I should state that I don’t normally like “big” shows.  Besides, U2 the only artist I like in stadiums is Bruce Springsteen.   Both artists redefine what can be accomplished within a stadium.  Springsteen plays every show like a small club.  U2, on the other hand is as big as big gets.  Yet, they manage to be both accessible and challenge their audience on a mass scale. 

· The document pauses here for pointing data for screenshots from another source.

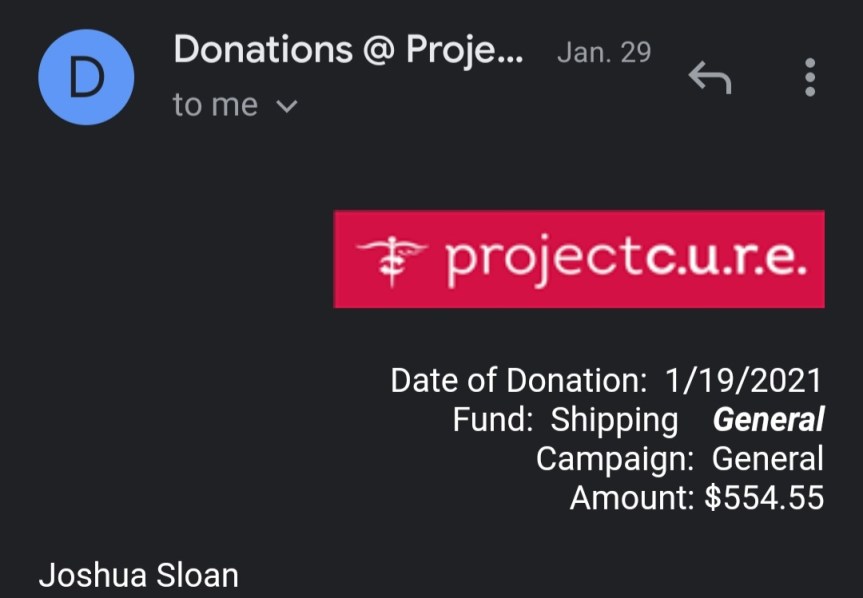Tap the reply arrow icon
This screenshot has height=598, width=863.
click(x=709, y=77)
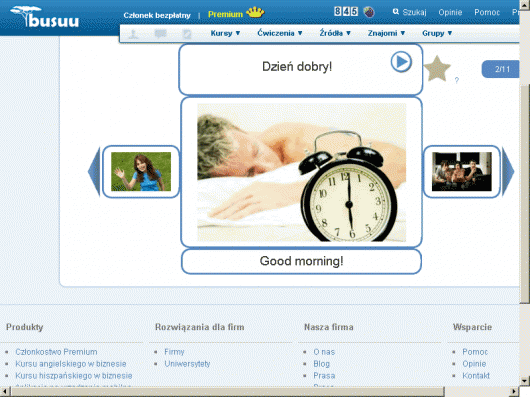Go to previous flashcard with left arrow

coord(94,172)
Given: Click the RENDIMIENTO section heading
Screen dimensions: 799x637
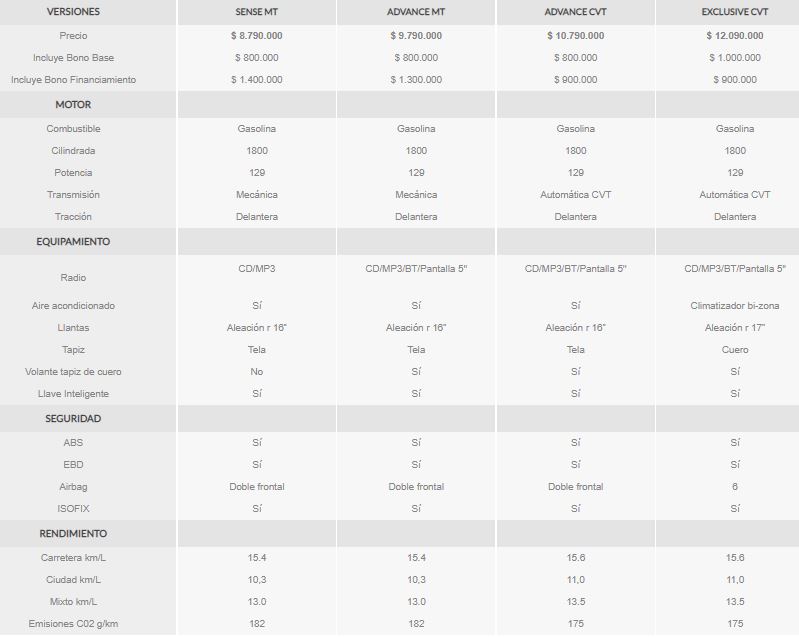Looking at the screenshot, I should coord(73,534).
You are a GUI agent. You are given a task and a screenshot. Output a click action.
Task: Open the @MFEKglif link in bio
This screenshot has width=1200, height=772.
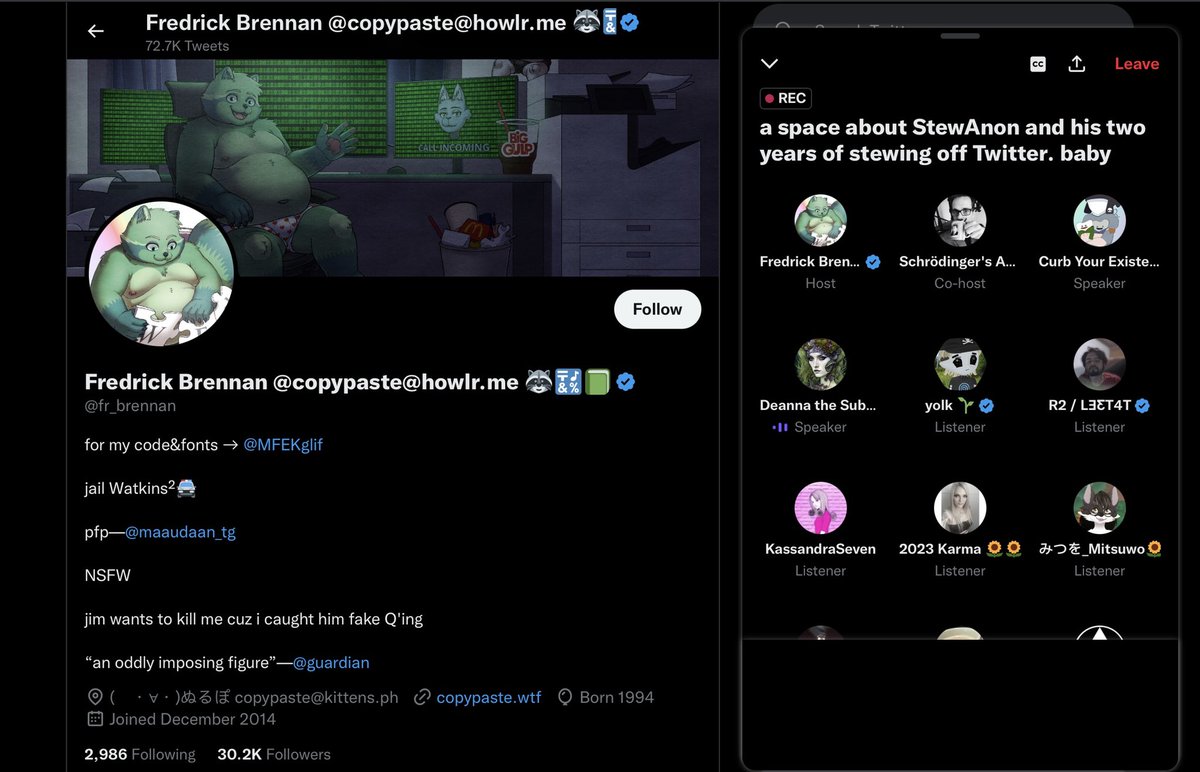pos(283,445)
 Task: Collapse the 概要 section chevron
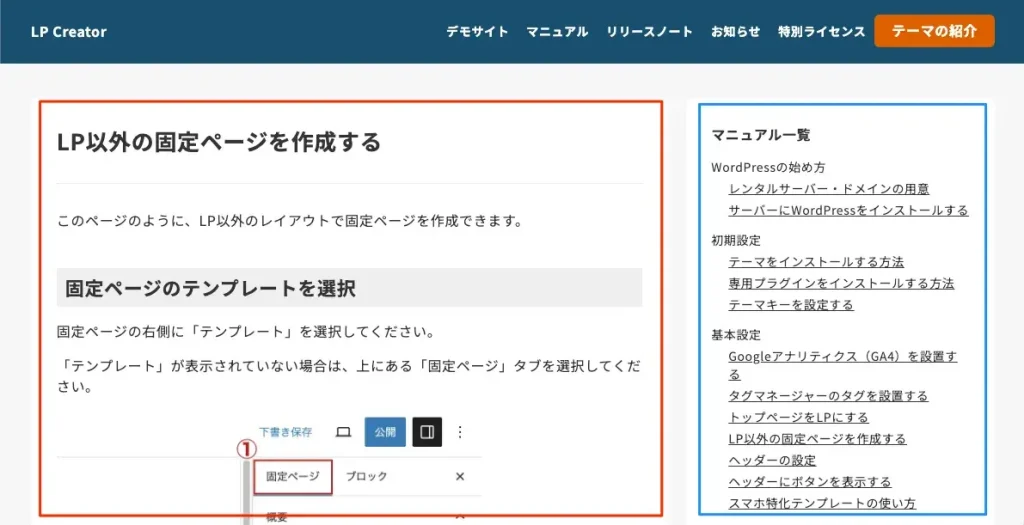pyautogui.click(x=459, y=515)
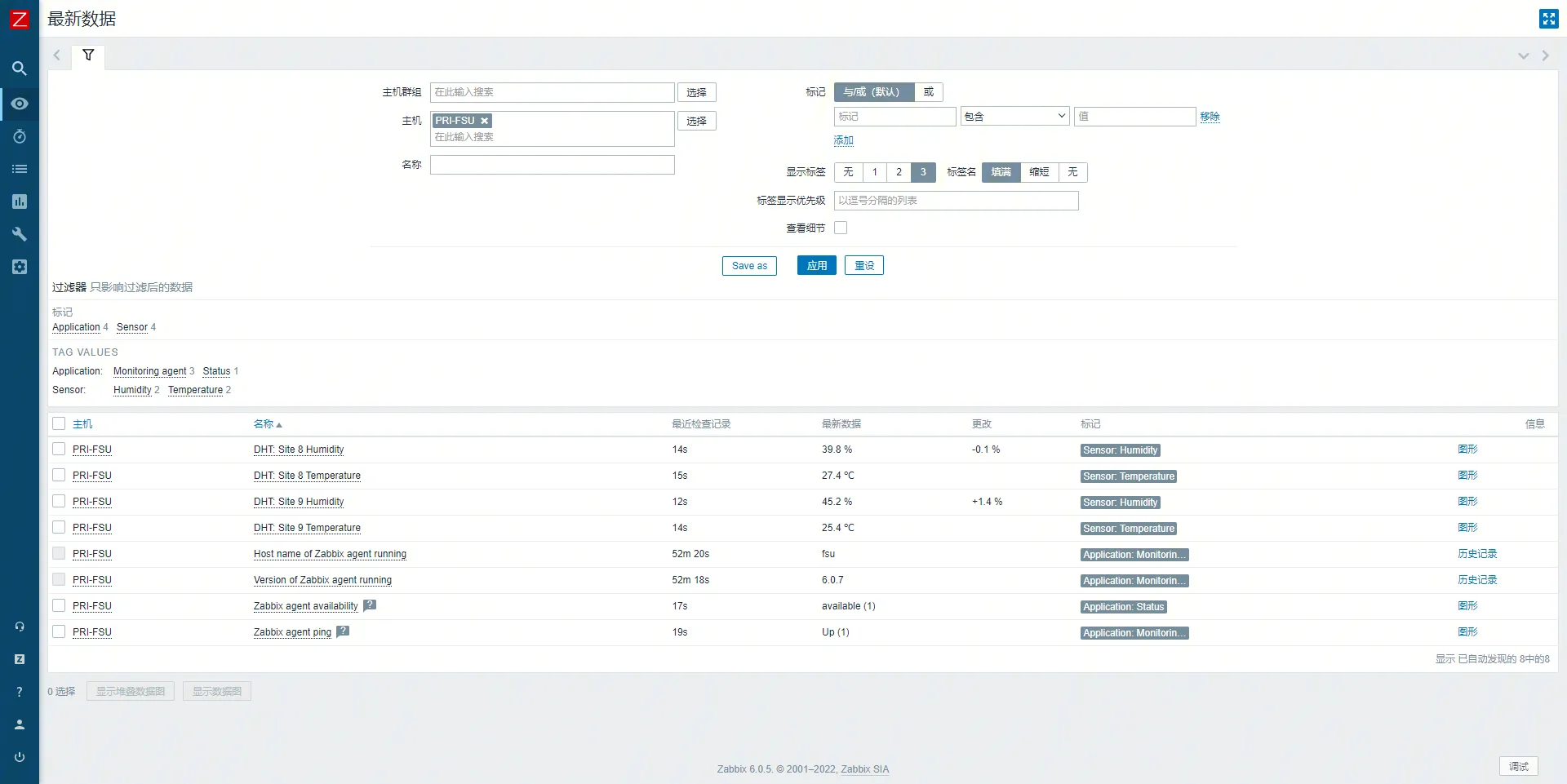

On the way to the show, my friends and I got caught in traffic that took about an hour and a half to drive 7 miles.  (Who ever designed FedEx Field – did you ever consider that you might need more than 2 lanes to get in and out?)   To pass some of the time, we decided to play more of U2’s more obscure and odd detours.  As serious as it is, “The Refugee” from Warcracks me up, with it’s chorus of “whoa whoa whoa! she’s a refugee!”  Imagining Bono singing so passionately with his mullet makes it even more hysterical.  I’m also willing to bet that we were the only ones playing U2’s version of “Christmas; Baby Please Come Home” on the way to show.  

 By the time we got to the stadium we had missed Muse, encountered a woman bitching to the employees at the concession that she had to pay $4 for a cup of hot water, and I ate a pretzel that more like a salted damp cloth.  When we finally got to our seats, I was amazed by how big the stage was.  “The Claw” or “Spaceship” or whatever you call it, was massive.  U2 weren’t kidding that wasn’t a bad seat in the house.  Because as cool as it would have been to be down on the ground and up close, you would probably miss some of the theatrics of the show.  (But more on that later.)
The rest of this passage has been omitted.